Here are the speakers I have found:
-Monoprice 3 way speakers
-Dayton B652

Are there any others around the $60 dollars price range?


----------



## happy (Sep 11, 2012)

Bump
Need help deciding!


----------



## Hood (Oct 1, 2012)

happy said:


> Bump
> Need help deciding!



In that price range it's a crap shoot, some sound golden but most sound like crap!  Seriously, you should read a lot of reviews to make sure you don't end up with speakers that sound horrible  Me, I was lucky enough to get 4 of my brother's hand-me-down Boston Acoustics Micro90X speakers, and they rock!  Look on eBay for Boston speakers, I've seen them used for as low as $60/pair (but the risk is getting blown up speakers).  Just a thought, because I don't think you'll be happy with many $60 speakers off the shelf.  Good luck!


----------



## Phusius (Oct 1, 2012)

Creative Inspire T10 10 Watts RMS 2.0 Speaker Syst...
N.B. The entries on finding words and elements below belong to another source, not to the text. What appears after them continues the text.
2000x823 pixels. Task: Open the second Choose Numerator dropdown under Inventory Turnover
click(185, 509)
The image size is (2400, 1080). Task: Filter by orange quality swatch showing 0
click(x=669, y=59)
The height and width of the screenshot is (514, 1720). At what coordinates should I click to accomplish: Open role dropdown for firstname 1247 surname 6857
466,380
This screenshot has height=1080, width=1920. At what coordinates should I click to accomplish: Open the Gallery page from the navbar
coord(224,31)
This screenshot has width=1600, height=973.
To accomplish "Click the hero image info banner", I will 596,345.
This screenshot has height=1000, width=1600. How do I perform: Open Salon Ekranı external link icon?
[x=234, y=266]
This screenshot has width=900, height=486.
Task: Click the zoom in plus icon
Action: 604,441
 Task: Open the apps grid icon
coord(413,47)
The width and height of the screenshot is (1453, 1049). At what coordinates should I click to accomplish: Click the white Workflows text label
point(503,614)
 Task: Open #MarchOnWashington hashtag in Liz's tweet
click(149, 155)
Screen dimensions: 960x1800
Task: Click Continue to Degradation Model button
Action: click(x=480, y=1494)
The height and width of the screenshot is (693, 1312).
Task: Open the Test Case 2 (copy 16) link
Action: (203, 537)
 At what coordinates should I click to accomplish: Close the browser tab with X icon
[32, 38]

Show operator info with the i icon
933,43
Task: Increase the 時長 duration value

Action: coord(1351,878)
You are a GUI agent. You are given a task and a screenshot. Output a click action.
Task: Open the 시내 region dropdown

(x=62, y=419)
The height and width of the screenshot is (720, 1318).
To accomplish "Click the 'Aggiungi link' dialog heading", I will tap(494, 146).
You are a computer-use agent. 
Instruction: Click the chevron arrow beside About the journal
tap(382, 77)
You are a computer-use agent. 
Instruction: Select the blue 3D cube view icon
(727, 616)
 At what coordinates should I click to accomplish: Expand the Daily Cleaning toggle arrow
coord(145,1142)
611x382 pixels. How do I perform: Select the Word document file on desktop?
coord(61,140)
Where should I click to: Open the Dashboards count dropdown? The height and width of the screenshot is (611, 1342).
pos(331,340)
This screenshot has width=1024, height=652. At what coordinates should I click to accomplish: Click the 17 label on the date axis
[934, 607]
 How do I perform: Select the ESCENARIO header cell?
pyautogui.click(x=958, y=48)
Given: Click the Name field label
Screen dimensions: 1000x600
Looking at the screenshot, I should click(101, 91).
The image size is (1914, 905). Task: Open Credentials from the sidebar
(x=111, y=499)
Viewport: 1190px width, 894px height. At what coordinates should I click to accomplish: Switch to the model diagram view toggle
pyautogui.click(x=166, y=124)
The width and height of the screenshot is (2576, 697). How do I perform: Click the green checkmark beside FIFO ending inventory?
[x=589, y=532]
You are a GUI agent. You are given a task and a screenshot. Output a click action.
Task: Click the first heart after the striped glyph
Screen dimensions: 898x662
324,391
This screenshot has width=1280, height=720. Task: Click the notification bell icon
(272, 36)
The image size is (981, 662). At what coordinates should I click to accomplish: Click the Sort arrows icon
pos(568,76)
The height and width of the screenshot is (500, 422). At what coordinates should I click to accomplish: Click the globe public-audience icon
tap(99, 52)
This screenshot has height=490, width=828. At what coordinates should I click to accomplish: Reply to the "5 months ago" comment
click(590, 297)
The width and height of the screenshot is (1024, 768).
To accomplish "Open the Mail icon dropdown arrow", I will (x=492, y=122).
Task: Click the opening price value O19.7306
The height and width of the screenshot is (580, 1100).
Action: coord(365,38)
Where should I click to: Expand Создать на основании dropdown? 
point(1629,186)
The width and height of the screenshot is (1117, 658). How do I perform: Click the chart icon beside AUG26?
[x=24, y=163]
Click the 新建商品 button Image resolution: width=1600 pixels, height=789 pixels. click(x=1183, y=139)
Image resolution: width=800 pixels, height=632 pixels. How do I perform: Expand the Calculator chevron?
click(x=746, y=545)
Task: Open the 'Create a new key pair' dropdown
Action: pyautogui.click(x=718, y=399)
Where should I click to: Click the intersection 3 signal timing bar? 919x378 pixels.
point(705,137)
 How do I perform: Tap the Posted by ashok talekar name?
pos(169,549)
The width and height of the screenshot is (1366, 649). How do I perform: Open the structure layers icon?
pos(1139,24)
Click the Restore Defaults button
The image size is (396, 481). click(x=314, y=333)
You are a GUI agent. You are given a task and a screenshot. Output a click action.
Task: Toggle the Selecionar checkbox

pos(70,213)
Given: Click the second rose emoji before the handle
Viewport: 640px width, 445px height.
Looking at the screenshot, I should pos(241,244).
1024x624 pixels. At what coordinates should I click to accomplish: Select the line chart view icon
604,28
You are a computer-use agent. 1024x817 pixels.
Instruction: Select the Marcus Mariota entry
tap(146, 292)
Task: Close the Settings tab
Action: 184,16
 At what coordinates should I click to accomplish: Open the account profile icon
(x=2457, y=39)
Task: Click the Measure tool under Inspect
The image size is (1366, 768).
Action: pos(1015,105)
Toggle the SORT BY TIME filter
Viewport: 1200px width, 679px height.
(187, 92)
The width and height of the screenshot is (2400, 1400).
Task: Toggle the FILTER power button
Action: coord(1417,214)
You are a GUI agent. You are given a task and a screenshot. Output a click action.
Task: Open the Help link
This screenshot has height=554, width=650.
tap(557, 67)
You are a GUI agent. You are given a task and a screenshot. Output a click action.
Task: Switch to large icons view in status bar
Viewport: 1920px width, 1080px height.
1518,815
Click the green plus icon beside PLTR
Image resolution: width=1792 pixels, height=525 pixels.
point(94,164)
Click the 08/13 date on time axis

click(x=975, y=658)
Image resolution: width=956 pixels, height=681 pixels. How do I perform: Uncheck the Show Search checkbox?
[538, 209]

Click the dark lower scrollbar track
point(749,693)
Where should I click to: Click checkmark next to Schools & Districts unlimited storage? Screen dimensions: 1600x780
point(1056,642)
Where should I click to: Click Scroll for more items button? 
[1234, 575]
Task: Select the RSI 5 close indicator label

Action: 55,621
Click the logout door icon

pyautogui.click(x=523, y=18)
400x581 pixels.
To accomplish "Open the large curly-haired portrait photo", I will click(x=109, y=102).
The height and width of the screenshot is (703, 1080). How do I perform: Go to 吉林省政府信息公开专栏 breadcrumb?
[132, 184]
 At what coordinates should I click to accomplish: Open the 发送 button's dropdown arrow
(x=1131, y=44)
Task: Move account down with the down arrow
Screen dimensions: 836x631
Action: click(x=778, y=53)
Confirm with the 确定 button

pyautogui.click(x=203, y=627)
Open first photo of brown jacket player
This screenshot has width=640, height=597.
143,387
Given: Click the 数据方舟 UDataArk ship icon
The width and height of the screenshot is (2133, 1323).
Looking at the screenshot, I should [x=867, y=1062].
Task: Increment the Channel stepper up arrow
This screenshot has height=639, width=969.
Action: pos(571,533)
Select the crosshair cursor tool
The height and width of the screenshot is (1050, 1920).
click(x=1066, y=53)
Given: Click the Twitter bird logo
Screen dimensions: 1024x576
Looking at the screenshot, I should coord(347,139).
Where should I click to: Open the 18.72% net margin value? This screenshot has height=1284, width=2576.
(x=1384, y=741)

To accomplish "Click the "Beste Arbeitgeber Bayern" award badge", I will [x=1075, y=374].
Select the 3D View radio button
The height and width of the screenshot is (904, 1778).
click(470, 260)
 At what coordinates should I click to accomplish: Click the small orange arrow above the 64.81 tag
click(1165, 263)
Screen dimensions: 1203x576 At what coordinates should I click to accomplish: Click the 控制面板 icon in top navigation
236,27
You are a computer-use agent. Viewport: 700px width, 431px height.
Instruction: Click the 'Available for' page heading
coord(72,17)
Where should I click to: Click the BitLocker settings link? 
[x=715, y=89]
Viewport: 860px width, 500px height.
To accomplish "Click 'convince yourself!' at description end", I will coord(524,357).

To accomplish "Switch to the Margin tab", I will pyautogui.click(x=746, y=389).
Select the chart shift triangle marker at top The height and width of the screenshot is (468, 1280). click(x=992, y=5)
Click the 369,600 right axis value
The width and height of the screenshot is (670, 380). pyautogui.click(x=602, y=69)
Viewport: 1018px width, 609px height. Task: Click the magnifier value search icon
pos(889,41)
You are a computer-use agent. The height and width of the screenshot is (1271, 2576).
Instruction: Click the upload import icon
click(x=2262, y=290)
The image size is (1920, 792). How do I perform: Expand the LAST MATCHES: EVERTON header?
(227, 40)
these are my desktop speakers and I am very pleased with them


----------



## Millennium (Oct 1, 2012)

If you can find some x-540s for that price (perhaps second hand) they are really good value.

edit: below looks better if you don't need surround. But it's cool!


----------



## AlienIsGOD (Oct 1, 2012)

if you go refurb you could get z623's like mine for $79.99.  regularly they are $160.  Refurbs should always be considered from respectable brands as they can offer superior value for the discounted price


----------